Linguistics has many sub-fields concerned with particular aspects of linguistic structure. These sub-fields range from those focused primarily on form to those focused primarily on meaning. They also run the gamut of level of analysis of language, from individual sounds, to words, to phrases, up to discourse.
Sub-fields that focus on a structure-focused study of language:
  • Phonetics:  the study of the physical properties of speech (or signed) production and perception.
  • Phonology:  the study of sounds (or signs) as discrete, abstract elements in the speaker's mind that distinguish meaning (phonemes).
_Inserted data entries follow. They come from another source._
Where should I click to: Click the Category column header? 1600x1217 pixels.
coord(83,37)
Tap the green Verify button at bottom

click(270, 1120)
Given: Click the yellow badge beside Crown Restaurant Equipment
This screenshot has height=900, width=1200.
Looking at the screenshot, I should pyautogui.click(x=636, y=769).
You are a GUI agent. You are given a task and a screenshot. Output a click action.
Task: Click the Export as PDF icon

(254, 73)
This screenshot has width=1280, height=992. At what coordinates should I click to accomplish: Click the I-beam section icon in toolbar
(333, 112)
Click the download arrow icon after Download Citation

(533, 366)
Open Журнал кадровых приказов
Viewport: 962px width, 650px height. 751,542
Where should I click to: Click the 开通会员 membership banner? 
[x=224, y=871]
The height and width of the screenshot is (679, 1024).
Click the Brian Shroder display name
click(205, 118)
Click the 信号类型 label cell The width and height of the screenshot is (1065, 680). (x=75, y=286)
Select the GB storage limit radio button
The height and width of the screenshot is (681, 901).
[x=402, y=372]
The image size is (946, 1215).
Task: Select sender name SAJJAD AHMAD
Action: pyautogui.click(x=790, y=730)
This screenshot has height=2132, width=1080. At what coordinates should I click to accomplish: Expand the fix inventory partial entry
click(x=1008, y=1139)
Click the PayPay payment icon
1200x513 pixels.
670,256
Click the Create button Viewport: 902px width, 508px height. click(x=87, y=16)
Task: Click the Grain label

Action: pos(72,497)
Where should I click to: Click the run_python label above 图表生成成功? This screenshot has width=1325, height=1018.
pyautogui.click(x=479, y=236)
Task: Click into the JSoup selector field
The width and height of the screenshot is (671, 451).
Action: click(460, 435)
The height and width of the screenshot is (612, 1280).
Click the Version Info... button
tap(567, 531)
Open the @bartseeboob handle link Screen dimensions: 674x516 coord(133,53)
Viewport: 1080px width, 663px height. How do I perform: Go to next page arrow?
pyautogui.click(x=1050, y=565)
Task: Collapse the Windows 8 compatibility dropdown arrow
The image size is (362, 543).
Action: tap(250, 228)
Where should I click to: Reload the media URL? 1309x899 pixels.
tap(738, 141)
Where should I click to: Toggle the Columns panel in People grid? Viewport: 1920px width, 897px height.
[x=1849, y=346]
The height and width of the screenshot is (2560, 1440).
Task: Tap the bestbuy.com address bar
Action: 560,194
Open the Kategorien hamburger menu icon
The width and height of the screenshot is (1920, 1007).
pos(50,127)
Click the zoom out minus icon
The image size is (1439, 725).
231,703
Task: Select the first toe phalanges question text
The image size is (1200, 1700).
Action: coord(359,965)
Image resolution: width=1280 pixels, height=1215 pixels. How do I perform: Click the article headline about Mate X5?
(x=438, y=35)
  • Morphology:  the study of morphemes, or the internal structures of words and how they can be modified
  • Syntax : the study of how words combine to form grammatical sentences
  • Semantics: the study of the meaning of words (lexical semantics) and fixed word combinations (phraseology), and how these combine to form the meanings of sentences
  • Pragmatics: the study of how utterances are used in communicative acts, and the role played by context and non-linguistic knowledge in the transmission of meaning
  • Discourse analysis: the analysis of language use in texts (spoken, written, or signed)
  • Stylistics:  the study of linguistic factors (rhetoric, diction, stress) that place a discourse in context.
  • Semiotics:  the study of signs and sign processes (semiosis), indication, designation, likeness, analogy, metaphor, symbolism, signification, and communication.
Many linguists would agree that these divisions overlap considerably, and the independent significance of each of these areas is not universally acknowledged.